We shouldn’t try to compete with the 100%-USD-collateralized regulated stablecoins. We have no competitive advantage in that arena and wouldn’t be filling any unmet market need in doing so. We also shouldn’t try to be “wrapped USDC” (i.e. an algostable that is basically 1:1 exchangeable with a stablecoin like USDC) as we would simply be a much more inefficient derivative of that fiatcoin, with idiosyncratic Terra-specific risks.
The market for overcollateralized asset-backed stablecoins is crowded, is getting more crowded, and has weak structural growth characteristics.
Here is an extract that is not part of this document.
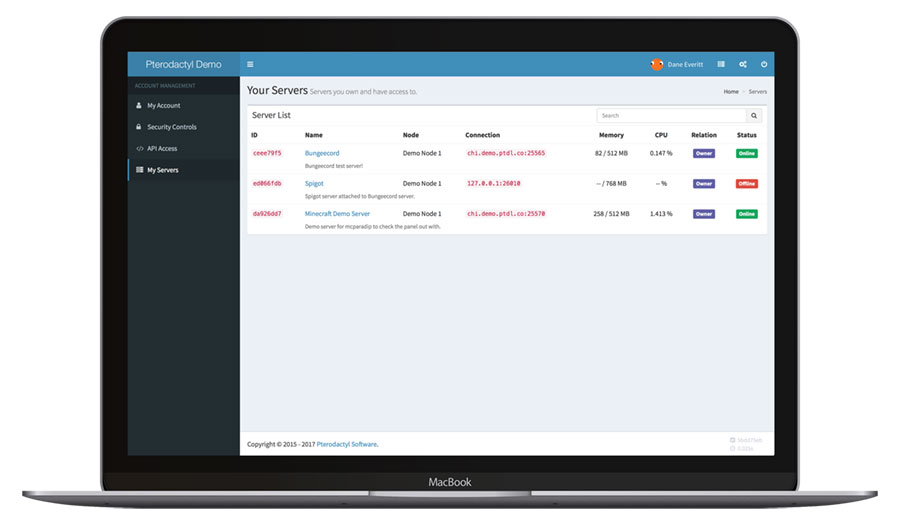Click the Pterodactyl Software footer link

click(x=347, y=444)
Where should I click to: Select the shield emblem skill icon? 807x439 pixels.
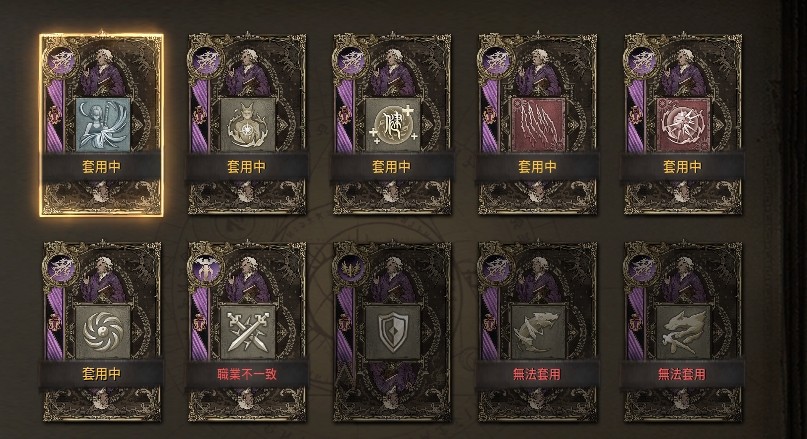tap(393, 332)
These coins meet a significant need for whales’ capital-gains tax arbitrage (borrowing at a very conservative LTV against a lot of crypto to access some liquidity, as opposed to selling that crypto and being liable for high capital gains tax) but otherwise are extremely capital-inefficient.
The market for undercollateralized algostables and AFTs remains wide open. Yes, it’s open because many have tried and failed before. But it’s also where the innovation alpha lies, and no brand better captures the highs and lows of that ambition than Terra Classic’s does. Succeeding here would be a true innovation, bringing to market something that’s completely missing from today’s competitive landscape.
Conclusion: Rebuilding USTC as an undercollateralized AFT with purely decentralized collateral represents the best product-market fit for USTC, and thus the best underwriting decision for LUNC holders — if we can dramatically improve resiliency and also render a failure non-catastrophic.
Postscript: Stablecoins and taxes
Stablecoins are an insanely competitive market.
The biggest stablecoin market is a decentralized exchange called Curve.
Curve introduced the concept of leveraged liquidity pools for assets that “should trade at or near 1:1 at all times” — stablecoins-to-stablecoin pairs and token-to-its-liquid-staking-derivative (eg, ETH-stETH) pairs. This allowed Curve to offer insanely slow spreads on stablecoin swaps, and basically set the benchmark for competitive stablecoin exchange rates.
In the above USDT <> USDC transaction, you can swap $100,000 USDT for $99,990 USDC on Curve, including fees (but not including ETH gas). This is how competitive the stablecoin market is; every single basis point counts, and there’s simply no room for a tax of any size (let alone 1.2%) at that level. Doing so would make USTC a completely uncompetitive product in the stablecoin market, and would thus be an extremely poor underwriting decision for LUNC holders today.
Therefore, the Quant Team believes that any launch of a re-pegged stablecoin is mutually exclusive with the proposed USTC burn tax, and future Quant Team proposals will assume that the USTC portion of the burn tax does not exist.
Now, that doesn’t mean there’s no room for taxes at all. Terra had a 2% UST-LUNC minimum spread until 9/2/2020, when the rate decreased to .5% to facilitate more transactions. (The .5% swap fee served a very useful role of preventing oracle price manipulations and in my opinion should be kept.) Terra also had a .25% Tobin tax (~1/5 the proposed 1.2% rate) on all transactions, which they experimentally raised to .35% later, and eventually abolished, in favor of facilitating more on-chain liquidity. TFL’s internal experiments, validated by third parties within the ecosystem, seemed to yield superior outcomes from low (but very surgical, on-chain-only) transaction taxes as opposed to high transaction taxes.